Blake, I'm so sorry you have come to the point of feeling so hopeless. I wish the new rheumy could offer more encouragement. I think you did say that more RTX appeared to be indicated, and I'll be interested to hear how that goes if it happens. But I do understand the kidneys can reach a point of no return. You know much more about the technical aspects of all this, and unfortunately I don't currently have time to research some of the terminology you used. I can only hope that things aren't as bad as they seem and there is some chance that they will improve. Did the rheumy say what the next step would be and when?

[mrtmeo]

Blake, I'm so sorry you have come to the point of feeling so hopeless. I wish the new rheumy could offer more encouragement. I think you did say that more RTX appeared to be indicated, and I'll be interested to hear how that goes if it happens. But I do understand the kidneys can reach a point of no return. You know much more about the technical aspects of all this, and unfortunately I don't currently have time to research some of the terminology you used. I can only hope that things aren't as bad as they seem and there is some chance that they will improve. Did the rheumy say what the next step would be and when?

Hi Anne,
I suppose there is always hope, but I am so discouraged by my mom's lack of response to treatments and the failing in some of her medical care.
There is the possibility that her kidneys could heal to a point that is better, but there is always a flare that can drop the function quickly.
I was hoping her kidney function would have gone at least to 3rd stage, so that she has a little chance if a flare comes along again.
If the protein dumping doesn't resolve, she will probably end up in end stage renal failure anyway.

If you are wondering what hyperfiltration is, it is when normal kidneys will dump excess protein due to too high a protein diet.
This is a way the kidneys adapt and doesn't harm the kidneys.
The kidneys will go back to zero protein when the person lowers their protein intake.
This happens alot with body builders.

[mrtmeo]

For MPA, I am beginning to think that doing at least 2 months cytoxan and then a maintenance seems more effective.
My mom's kidney function responded to the single boulus dose of cytoxan she got 2 weeks before the rituxan.
Once she got on the rituxan, she went into a big flare that lasted months.
Perhaps, rituxan for maintenance, but I still have not found a single MPA patient that went into remission using rituxan first.

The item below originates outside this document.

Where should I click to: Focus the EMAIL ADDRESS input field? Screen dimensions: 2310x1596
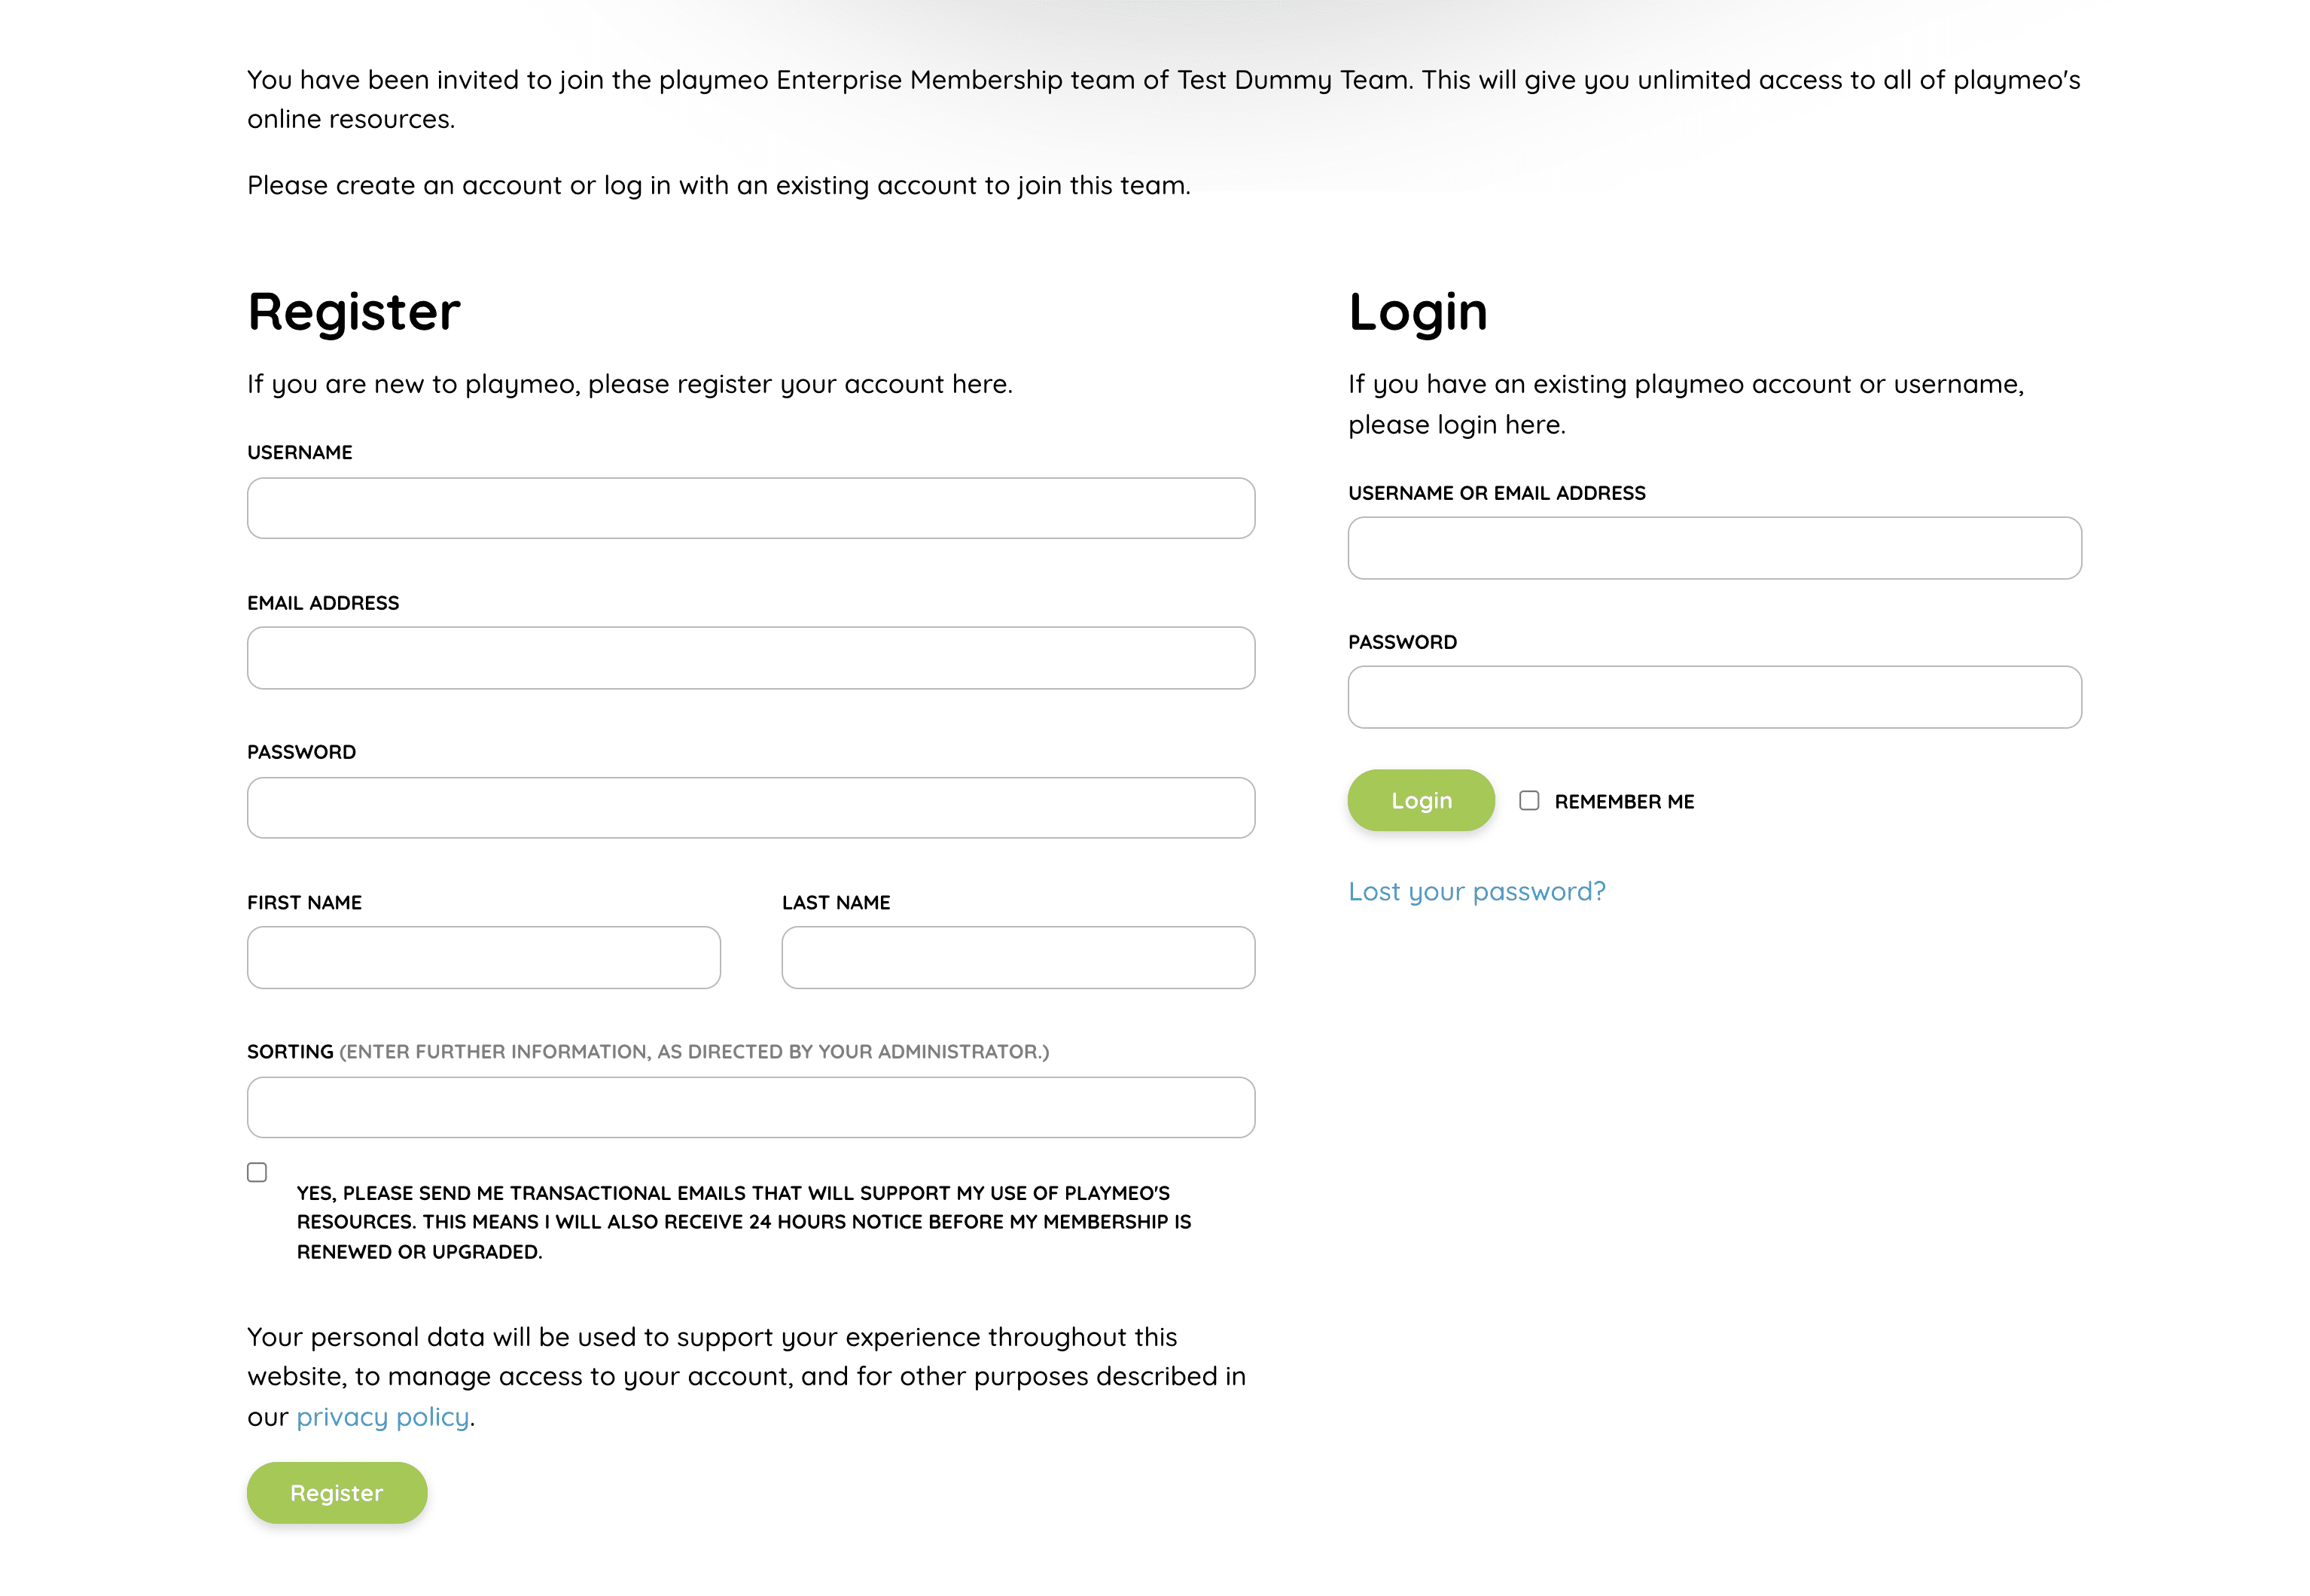[750, 657]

For weg's, rituxan looks very favorable for induction of remission and even better for maintenance.
Just my thoughts.

[annekat]

Hmm, maybe it's time for another round of both CTX and RTX for your mom. I think I've heard that even for GPA patients, RTX doesn't always work well the first time. For others, I know it works great, though it may take a few months. I guess you have another appt. with her rheumy before too long and it will be interesting to hear what he thinks of all this. I hope she is still feeling a little better these days than she was for awhile.

[mrtmeo]

I will discuss a round of ctx with the rheumy, but not sure if he would do it.
Her lymphocytes are climbing, so I think the rtx is wearing off.
The rtx never really improved the creatinine except for .1.
2 weeks after the one ctx treatment and a blood transfusion her creatinine went from 3.3 down to 1.9.
After this, she was put on rtx and her creatinine went up and down but never below 1.8.
On the mofetil, she is down to 1.8, so far and the anemia seems to have some improvement.
She is also getting acupuncture and her acupuncture dr said that anemia can go up and down until resolving.
Getting the right treatment is a crap shoot.
It sure seems common that most people go into remission within the 2nd -3rd month of treatment, but alot of damage can happen during this time if they don't.

She needs another anca test to see if she is negative, yet.
At least, if she was negative, I would know she was healing.